> _Set task_:
Convert the entries into a Markdown table, starting at the line that contains "The height and width of the screenshot is (406, 1268)." and ending at the line that contains "Action: (x=636, y=21)". Use the columns Row and Text, and leave out any blank lines.

> _Given data_:
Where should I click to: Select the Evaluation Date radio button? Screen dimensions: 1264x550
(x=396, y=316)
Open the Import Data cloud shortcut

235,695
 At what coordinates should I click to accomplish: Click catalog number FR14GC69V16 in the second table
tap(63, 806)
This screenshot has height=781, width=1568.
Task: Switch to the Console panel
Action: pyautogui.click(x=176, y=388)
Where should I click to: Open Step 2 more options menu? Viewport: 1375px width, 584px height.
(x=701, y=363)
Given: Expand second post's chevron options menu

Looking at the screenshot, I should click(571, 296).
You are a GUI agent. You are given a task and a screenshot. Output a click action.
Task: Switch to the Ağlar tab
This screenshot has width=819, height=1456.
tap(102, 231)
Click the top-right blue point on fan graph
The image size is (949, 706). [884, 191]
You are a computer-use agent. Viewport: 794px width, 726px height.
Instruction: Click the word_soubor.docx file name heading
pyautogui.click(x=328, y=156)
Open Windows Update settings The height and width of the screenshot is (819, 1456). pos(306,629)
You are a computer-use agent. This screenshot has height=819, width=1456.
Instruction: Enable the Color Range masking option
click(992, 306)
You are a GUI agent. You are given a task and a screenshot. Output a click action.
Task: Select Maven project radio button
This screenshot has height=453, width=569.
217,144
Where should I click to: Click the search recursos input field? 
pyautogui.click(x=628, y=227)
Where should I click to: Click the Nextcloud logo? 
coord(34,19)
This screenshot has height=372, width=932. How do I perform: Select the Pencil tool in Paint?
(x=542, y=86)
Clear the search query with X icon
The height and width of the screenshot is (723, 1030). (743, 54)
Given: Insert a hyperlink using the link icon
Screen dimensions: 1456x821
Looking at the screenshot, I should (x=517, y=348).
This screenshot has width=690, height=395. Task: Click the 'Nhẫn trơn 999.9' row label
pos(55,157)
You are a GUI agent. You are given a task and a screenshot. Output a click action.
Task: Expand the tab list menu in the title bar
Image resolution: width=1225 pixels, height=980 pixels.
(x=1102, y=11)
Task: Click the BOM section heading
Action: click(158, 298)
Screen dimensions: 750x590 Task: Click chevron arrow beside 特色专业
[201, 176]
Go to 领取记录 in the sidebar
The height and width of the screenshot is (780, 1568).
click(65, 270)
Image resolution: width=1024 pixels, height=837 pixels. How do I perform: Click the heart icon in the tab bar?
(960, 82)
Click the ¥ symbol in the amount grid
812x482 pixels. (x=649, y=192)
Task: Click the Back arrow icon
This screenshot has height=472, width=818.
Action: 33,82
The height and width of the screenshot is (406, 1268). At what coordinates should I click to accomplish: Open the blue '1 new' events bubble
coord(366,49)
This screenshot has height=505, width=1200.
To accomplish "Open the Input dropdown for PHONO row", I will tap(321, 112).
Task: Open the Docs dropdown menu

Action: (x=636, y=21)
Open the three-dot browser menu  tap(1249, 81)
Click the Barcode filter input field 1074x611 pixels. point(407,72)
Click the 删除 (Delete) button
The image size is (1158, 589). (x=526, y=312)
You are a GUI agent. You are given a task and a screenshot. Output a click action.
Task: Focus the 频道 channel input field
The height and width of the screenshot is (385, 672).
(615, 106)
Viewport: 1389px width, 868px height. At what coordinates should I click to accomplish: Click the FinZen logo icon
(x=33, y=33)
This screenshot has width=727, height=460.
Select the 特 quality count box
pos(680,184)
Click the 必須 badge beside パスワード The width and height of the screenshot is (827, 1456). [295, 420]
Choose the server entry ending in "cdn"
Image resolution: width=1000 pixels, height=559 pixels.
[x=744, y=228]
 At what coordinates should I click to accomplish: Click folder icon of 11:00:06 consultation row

> _Full answer_:
| Row | Text |
|---|---|
| 1 | The height and width of the screenshot is (406, 1268). At what coordinates should I click to accomplish: Open the blue '1 new' events bubble |
| 2 | coord(366,49) |
| 3 | This screenshot has height=505, width=1200. |
| 4 | To accomplish "Open the Input dropdown for PHONO row", I will tap(321, 112). |
| 5 | Task: Open the Docs dropdown menu |
| 6 | Action: (x=636, y=21) |